*WHAT IS REQUIRED*
Using the records below, write out again exactly the lines that begin at the line containing "Instruction: Click the" and end at the line containing "You are a computer-use agent. This", and no other lines.

(Saved entries)
****************

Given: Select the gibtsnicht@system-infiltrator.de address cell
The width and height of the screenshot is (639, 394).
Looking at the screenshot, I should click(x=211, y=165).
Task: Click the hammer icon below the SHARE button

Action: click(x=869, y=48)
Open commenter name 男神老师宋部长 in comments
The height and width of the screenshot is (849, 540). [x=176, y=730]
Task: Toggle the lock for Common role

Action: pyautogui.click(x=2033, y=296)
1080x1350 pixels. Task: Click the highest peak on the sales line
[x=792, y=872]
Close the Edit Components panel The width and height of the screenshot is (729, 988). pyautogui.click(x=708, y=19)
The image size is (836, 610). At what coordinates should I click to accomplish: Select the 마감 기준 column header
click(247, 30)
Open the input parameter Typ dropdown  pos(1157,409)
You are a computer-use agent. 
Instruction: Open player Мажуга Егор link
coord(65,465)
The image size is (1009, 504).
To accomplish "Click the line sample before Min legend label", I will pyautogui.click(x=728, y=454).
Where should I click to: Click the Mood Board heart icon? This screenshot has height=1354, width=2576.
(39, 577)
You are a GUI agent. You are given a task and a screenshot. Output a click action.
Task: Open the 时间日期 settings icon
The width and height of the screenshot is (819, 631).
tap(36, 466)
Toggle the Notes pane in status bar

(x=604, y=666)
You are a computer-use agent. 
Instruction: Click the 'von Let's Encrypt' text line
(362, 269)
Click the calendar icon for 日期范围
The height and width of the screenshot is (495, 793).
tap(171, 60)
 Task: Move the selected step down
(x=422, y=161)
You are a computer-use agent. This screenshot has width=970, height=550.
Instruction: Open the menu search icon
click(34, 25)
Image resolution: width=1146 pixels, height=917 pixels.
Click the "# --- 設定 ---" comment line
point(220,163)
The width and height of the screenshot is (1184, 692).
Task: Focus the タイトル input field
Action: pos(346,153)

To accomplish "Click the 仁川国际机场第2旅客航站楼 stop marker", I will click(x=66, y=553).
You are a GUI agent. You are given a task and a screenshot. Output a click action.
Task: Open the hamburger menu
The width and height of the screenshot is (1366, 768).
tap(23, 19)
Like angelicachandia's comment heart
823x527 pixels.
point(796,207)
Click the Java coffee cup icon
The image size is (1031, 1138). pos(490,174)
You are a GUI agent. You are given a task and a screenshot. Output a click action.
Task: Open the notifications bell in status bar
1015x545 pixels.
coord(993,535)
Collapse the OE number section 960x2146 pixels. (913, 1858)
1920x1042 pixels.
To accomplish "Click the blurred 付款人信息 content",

****************

*SOLUTION FOR THIS EXERCISE*
Instruction: Click the 'von Let's Encrypt' text line
(362, 269)
Click the calendar icon for 日期范围
The height and width of the screenshot is (495, 793).
tap(171, 60)
 Task: Move the selected step down
(x=422, y=161)
You are a computer-use agent. This screenshot has width=970, height=550.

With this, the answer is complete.